真 幸
まさき
真幸駅駅舎真幸駅駅名標
【所在地】 宮崎県えびの市内竪
【開業年月日】 明治44年5月11日
【営業キロ数】 八代起点79.0km 隼人起点45.2km
【駅員の配置】 無人駅
【駅一口メモ】
 真幸はえびの市に属し、肥薩線内唯一の宮崎県内の駅です。スイッチバックの駅で、いったん駅を通り越すように行ったあと戻ってホームに入線します。
 かつて駅員がいたころはホームは石庭風に掃き清められていましたが、無人駅になるとホームがやや荒れてしまったものの、 近年肥薩線の観光路線化から地元の人たちが駅舎改札口跡横に枯山水の庭園を整備し、かつての面影を取り戻しています。また駅ホームには「幸福の鐘」があり、駅を訪れた観光客が鳴らしていく姿を見かけるようになりました。

 昭和47年には大雨による土石流が駅ホームを襲い、今でもそのときの巨石がホームに遺されています。

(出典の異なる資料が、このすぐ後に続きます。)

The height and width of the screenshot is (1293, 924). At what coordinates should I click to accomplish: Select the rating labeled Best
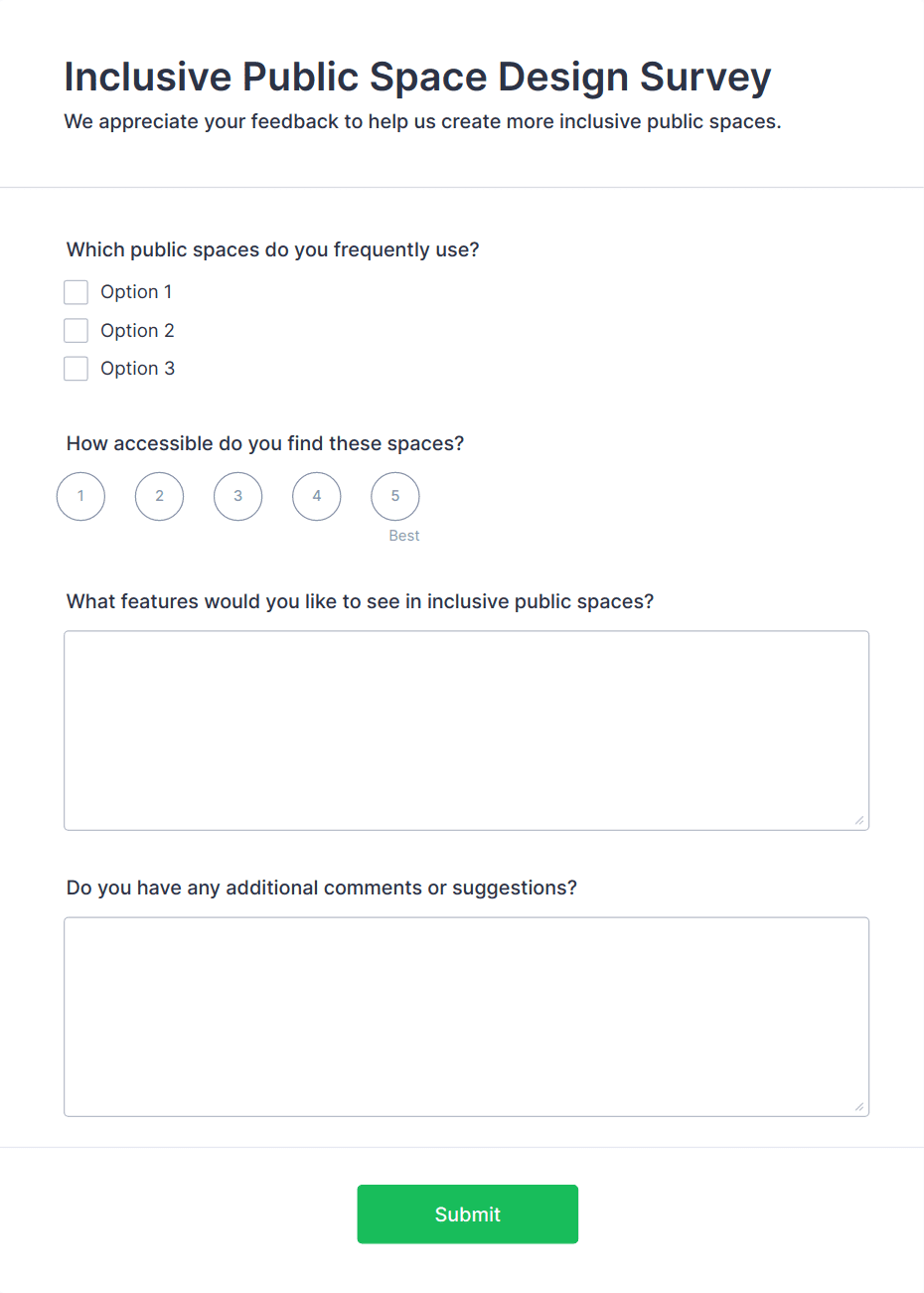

駅周辺はこの土石流により集落がほぼ壊滅状態になり、 現在では駅周辺にほとんど民家がなくなってしまいました。

 これから吉松へ下る途中にある第二山の神トンネル内では昭和20年に多数の復員軍人を乗せた蒸気機関車が立ち往生し、煙に巻かれた乗客が列車から脱出し、 歩いてトンネルから抜けようとしたところこれに気づかなかった機関士が排煙を避けようと列車をバックさせてしまい、53名の犠牲者を出してしまうという惨事が発生してしまいました。 現在第二山の神トンネルの真幸側出口付近に慰霊碑が建てられています。
【ギャラリー】
枯山水の庭園 駅舎からホームに向かう脇にある枯山水の庭園。
 地元の人たちによって手入れがされています。
スイッチバックから見た駅舎 スイッチバック線から見た駅舎とホーム。
幸せの鐘 駅ホームにある幸せの鐘。
 かつて貨車の入れ替え時などに使用されていましたが、現在は観光客のために幸せの度合いに応じて鐘を鳴らせるようにしてあります。
山津波記念石 昭和47年の大雨による土石流が襲った際にホームに残された巨大な石塊。